Последствиями оказываются постоянное присутствие смерти, запах гари и пороха, а ещё железистый привкус во рту, который не получается перебить ни выкуренными сигаретами, — их не хватает, приходится экономить, — ни вкусом речных черепах, что становятся первым деликатесом как только заканчивается продовольствие и солдаты остаются в ожидании и голоде — с поставками напряжно.
Роме кажется, что война въелась под кожу со всем потом и грязью, но от этого осознания нет ни волнения, ни тревоги: в отличие от вчерашних срочников, подписавших контракты, у него за плечами Афганистан и чистая ненависть.
Рома приходит к выводу, что чеченцы ничем не отличаются от пуштунов в своих зверствах, и убивать их становится ещё проще. Он стреляет без промаха, пинает пленных «чурок» без жалости — в голову, в живот, в пах, — и испытывает склизкое, противное удовольствие. Будто отыгрывается за что-то.
— Ты точно больной, — Гурьянов морщит кустистые брови и выкуривает махорку, пока Рома прочищает оружие растительным маслом — оружейного не выдали. В воздухе стоит духота — лето в Чечне жаркое, припекающее. Свариться можно. — Так даже животные не делают, Борз.
— Собаке — собачья смерть, — Рома безразлично жмёт плечами, а у Гурьянова между лопаток бежит противный холодок. — Эта тварь нашим пацанам яйца резала. Чё я, по головке его должен был погладить?
Он больше не Колик. Колик остался где-то там, где-то в далёком прошлом, где сгинул Домбыт. Теперь он Борз — чеченский волк, зверь опасный и сильный. Рома, что удивительно, на новое имя не обижается — понимает, что сейчас, небритый и чернявый, взаправду похож на боевика.
Рома и Гурьянов — Философ — курят одну на двоих. Воздух пахнет дождём.
— Плохо, — кривит губы в недовольстве Рома. — Дороги опять размоет — хуй проберёшься.

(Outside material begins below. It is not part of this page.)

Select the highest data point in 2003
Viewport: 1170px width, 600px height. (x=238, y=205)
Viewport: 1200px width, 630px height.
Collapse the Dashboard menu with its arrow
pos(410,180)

— Пластилиновая страна, — на выдохе изрекает Гурьянов. — Тут всегда так было, есть и будет…
— Не начинай, — Рома отмахивается от него, как от назойливой мухи, и поудобнее усаживается на деревянной чурке. — Тебя послушать — сдохнуть хочется.
Гурьянов хочет что-то ответить, но молчит. Рома терпеть не может это молчание — знает, что за ним всегда следует выворачивающий душу вопрос. И сдохнуть потом хочется не от философствования Гурьянова — должен же он позывной оправдать, ну, — а от сжирающей душу тоски.

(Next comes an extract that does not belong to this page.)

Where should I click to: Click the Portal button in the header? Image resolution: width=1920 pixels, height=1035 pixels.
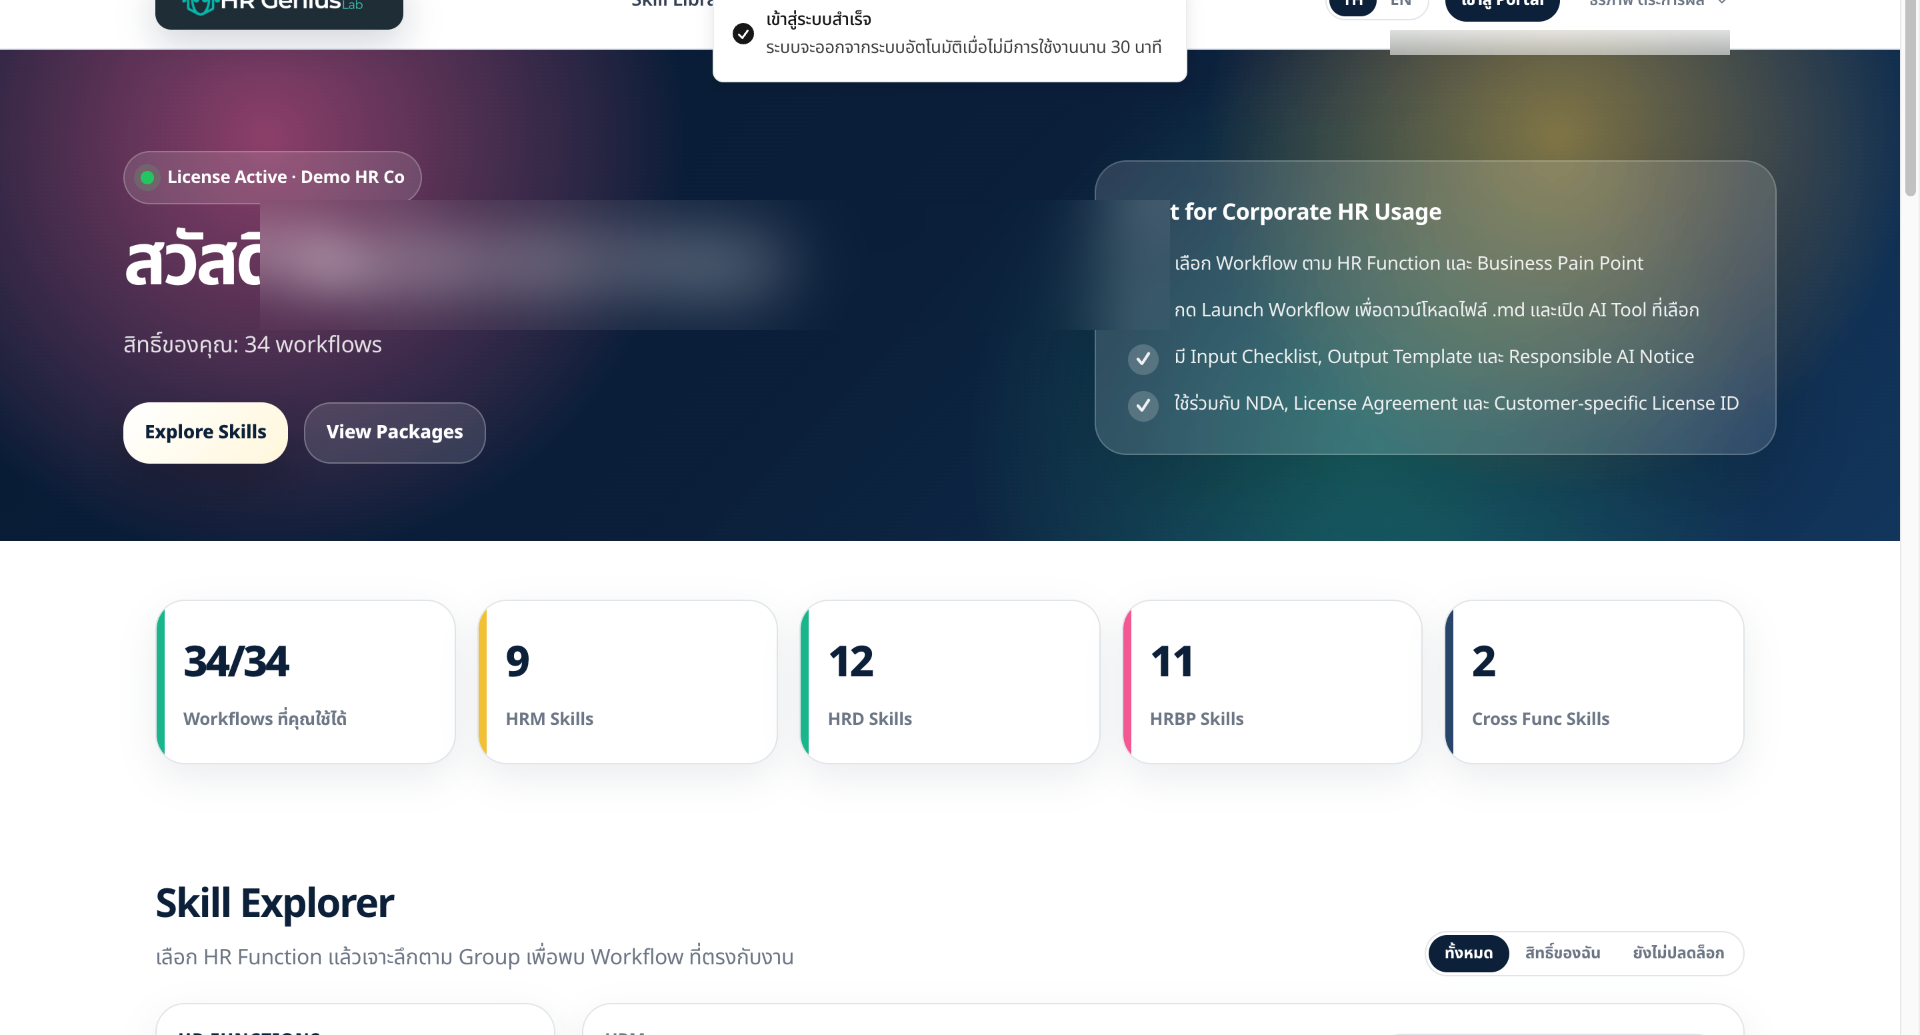(1502, 6)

— Ты давно письма получал?
Рома вспоминает гражданку со скрипом в сердце.
Гульфия Ильгизовна умерла в сентябре девяносто первого — сердце не выдержало происходящего. Тогда-то Рома отчётливо понял: семилетняя Динка, только-только ступившая на порог школы, теперь полностью зависит от него. Он не боялся и не тревожился: история повторялась.
Дарина, с которой удалось расписаться, неизменно была рядом. Никаких больших празднеств, никаких громких гуляний и пышных свадеб — тихо, спокойно, без пафоса.
Просто так было удобнее, просто брак открывал немало запертых до этого дверей. Да и Фатима, чего греха таить, настояла.
Рома тогда решил — бог с ней. Будет данью уважения.
Но перечитывать письмо, где аккуратным почерком было выведено «я беременна», оказалось… Странно. Рома помнит эту жгучую растерянность, опустившуюся в самый низ живота тяжёлым комом.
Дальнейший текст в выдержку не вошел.